= PROBLEM DETAILS =
Copy the lines of the records word for word, beginning with the line containing "Screen dimensions: 489x683" and ending with the line containing "Looking at the screenshot, I should 196,66.", both included.

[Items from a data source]
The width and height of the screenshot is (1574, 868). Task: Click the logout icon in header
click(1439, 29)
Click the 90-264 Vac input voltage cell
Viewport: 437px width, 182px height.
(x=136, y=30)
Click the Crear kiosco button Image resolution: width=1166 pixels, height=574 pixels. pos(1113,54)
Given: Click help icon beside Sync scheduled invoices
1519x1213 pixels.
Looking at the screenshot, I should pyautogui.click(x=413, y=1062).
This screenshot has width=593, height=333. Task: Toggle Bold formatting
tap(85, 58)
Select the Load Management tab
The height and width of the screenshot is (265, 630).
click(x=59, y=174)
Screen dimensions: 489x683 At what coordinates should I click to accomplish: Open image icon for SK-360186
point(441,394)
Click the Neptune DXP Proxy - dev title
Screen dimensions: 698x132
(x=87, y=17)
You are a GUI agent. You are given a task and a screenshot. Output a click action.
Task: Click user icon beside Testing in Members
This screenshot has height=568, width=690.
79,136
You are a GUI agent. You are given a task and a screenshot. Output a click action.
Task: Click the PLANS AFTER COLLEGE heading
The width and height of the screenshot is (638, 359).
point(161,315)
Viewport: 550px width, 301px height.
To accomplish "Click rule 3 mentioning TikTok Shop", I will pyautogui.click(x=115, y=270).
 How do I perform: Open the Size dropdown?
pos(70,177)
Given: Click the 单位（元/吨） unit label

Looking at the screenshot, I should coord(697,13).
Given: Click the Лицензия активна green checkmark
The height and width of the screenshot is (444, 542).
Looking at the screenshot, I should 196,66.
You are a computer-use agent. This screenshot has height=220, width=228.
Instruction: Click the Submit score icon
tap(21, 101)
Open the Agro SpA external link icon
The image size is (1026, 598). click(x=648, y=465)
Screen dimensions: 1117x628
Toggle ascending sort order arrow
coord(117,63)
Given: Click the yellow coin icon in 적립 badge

= CORRECT RESPONSE =
Screen dimensions: 489x683 At what coordinates should I click to accomplish: Open image icon for SK-360186
point(441,394)
Click the Neptune DXP Proxy - dev title
Screen dimensions: 698x132
(x=87, y=17)
You are a GUI agent. You are given a task and a screenshot. Output a click action.
Task: Click user icon beside Testing in Members
This screenshot has height=568, width=690.
79,136
You are a GUI agent. You are given a task and a screenshot. Output a click action.
Task: Click the PLANS AFTER COLLEGE heading
The width and height of the screenshot is (638, 359).
point(161,315)
Viewport: 550px width, 301px height.
To accomplish "Click rule 3 mentioning TikTok Shop", I will pyautogui.click(x=115, y=270).
 How do I perform: Open the Size dropdown?
pos(70,177)
Given: Click the 单位（元/吨） unit label

Looking at the screenshot, I should coord(697,13).
Given: Click the Лицензия активна green checkmark
The height and width of the screenshot is (444, 542).
Looking at the screenshot, I should 196,66.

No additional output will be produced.